TASK
Lay out the records as a Markdown table with the columns Row and Line, starting at the line that has "What do you see at coordinates (1040, 312)" and running through the end of the records. Number each row, and leave out any blank lines.

PROVIDED DATA
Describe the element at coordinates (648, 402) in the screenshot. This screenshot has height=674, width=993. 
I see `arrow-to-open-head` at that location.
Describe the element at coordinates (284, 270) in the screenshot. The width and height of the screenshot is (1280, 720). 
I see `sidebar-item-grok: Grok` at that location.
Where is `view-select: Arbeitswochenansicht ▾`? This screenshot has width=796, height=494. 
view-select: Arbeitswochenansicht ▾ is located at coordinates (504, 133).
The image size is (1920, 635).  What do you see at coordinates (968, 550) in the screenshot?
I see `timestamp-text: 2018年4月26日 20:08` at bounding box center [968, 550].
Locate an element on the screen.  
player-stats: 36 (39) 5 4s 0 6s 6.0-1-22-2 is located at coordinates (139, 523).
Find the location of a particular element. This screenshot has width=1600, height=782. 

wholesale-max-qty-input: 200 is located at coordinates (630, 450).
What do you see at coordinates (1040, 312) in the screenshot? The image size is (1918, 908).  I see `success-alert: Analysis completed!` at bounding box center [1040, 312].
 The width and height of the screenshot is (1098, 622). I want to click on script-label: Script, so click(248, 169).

ANSWER SECTION
| Row | Line |
|---|---|
| 1 | What do you see at coordinates (1040, 312) in the screenshot? The image size is (1918, 908).  I see `success-alert: Analysis completed!` at bounding box center [1040, 312]. |
| 2 |  The width and height of the screenshot is (1098, 622). I want to click on script-label: Script, so click(248, 169). |